> _ABOUT THIS TASK_
Take the entries that follow and return exactly the lines from the one holding "Image resolution: width=1082" through the one holding "The height and width of the screenshot is (850, 1280).", both included. Nothing else is needed.

> _DATA SHOWN_
........

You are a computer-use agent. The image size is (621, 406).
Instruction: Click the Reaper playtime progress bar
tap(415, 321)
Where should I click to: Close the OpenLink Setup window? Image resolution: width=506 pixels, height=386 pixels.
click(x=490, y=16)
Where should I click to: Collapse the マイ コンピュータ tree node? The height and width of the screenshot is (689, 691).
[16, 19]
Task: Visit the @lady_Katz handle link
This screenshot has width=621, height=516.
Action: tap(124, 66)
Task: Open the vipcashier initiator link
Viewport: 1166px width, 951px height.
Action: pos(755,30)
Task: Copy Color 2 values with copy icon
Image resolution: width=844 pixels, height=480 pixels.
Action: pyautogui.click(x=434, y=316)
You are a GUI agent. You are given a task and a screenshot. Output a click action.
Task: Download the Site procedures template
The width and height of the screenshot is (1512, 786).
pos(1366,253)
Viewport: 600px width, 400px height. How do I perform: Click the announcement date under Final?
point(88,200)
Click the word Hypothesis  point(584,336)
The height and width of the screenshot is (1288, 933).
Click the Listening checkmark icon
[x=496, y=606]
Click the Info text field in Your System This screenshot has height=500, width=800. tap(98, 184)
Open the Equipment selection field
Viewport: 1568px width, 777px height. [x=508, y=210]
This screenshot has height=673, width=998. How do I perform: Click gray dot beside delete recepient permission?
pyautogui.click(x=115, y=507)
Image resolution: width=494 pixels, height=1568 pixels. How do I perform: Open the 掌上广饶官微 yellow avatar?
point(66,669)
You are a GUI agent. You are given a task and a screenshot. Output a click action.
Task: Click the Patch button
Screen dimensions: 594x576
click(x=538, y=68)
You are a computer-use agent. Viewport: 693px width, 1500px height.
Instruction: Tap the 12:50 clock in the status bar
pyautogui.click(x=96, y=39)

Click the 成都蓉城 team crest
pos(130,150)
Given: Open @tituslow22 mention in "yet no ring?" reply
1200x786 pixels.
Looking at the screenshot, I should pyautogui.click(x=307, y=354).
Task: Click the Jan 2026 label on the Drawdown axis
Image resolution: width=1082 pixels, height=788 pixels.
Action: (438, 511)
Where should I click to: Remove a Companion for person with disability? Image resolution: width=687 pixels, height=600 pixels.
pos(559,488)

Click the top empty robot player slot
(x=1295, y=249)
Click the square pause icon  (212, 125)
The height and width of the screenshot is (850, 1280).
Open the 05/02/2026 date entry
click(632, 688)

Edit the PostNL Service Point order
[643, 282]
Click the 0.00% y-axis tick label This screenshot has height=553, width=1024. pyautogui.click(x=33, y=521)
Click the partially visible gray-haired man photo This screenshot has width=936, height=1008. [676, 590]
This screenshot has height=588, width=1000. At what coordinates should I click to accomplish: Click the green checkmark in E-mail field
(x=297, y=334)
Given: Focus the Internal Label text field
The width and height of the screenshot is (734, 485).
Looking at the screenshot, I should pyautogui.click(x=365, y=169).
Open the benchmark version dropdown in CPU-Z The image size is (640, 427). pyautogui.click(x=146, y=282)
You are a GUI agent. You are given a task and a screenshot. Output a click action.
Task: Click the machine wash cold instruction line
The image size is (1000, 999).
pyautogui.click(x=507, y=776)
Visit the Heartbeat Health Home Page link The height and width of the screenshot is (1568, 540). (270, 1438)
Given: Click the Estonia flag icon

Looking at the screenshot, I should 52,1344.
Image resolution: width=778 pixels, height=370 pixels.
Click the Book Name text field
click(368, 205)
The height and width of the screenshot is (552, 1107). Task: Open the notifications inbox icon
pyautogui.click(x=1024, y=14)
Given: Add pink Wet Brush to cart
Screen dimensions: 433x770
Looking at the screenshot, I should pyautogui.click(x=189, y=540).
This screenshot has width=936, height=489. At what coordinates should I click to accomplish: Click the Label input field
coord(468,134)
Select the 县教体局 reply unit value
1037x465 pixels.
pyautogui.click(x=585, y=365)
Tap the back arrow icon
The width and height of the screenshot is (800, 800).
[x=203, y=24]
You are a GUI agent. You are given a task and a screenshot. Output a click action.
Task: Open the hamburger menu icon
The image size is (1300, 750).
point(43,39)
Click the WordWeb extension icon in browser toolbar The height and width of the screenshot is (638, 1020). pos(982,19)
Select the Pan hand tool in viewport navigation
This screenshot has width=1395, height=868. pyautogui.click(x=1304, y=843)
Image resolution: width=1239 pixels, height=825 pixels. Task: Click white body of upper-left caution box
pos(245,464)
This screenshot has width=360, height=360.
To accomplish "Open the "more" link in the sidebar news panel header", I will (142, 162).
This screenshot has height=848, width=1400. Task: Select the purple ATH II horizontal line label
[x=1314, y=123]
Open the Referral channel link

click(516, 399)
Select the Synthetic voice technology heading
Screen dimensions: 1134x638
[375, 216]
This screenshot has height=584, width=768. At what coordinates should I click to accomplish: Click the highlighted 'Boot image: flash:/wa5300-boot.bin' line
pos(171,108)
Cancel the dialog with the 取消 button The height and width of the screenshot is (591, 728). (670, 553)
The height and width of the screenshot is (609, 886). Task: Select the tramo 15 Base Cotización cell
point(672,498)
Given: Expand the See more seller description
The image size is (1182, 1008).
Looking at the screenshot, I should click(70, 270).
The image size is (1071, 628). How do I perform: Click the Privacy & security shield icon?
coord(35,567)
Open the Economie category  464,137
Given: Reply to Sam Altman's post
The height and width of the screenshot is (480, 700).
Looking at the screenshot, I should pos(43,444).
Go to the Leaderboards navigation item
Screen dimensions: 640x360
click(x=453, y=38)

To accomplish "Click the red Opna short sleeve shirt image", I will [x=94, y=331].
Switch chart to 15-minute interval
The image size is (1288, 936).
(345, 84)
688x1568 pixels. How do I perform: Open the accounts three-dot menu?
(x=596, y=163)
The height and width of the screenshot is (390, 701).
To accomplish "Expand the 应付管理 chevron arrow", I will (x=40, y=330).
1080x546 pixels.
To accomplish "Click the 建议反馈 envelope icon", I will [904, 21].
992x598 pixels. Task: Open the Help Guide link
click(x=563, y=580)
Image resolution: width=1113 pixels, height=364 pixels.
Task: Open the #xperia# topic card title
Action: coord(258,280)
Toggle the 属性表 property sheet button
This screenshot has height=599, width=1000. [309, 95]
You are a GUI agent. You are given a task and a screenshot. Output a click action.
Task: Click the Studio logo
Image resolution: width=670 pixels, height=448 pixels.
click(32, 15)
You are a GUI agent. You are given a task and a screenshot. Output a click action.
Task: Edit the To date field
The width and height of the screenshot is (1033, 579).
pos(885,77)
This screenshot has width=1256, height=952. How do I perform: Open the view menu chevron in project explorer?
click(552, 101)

........

> _YOUR RESPONSE_
Image resolution: width=1082 pixels, height=788 pixels.
Action: (438, 511)
Where should I click to: Remove a Companion for person with disability? Image resolution: width=687 pixels, height=600 pixels.
pos(559,488)

Click the top empty robot player slot
(x=1295, y=249)
Click the square pause icon  (212, 125)
The height and width of the screenshot is (850, 1280).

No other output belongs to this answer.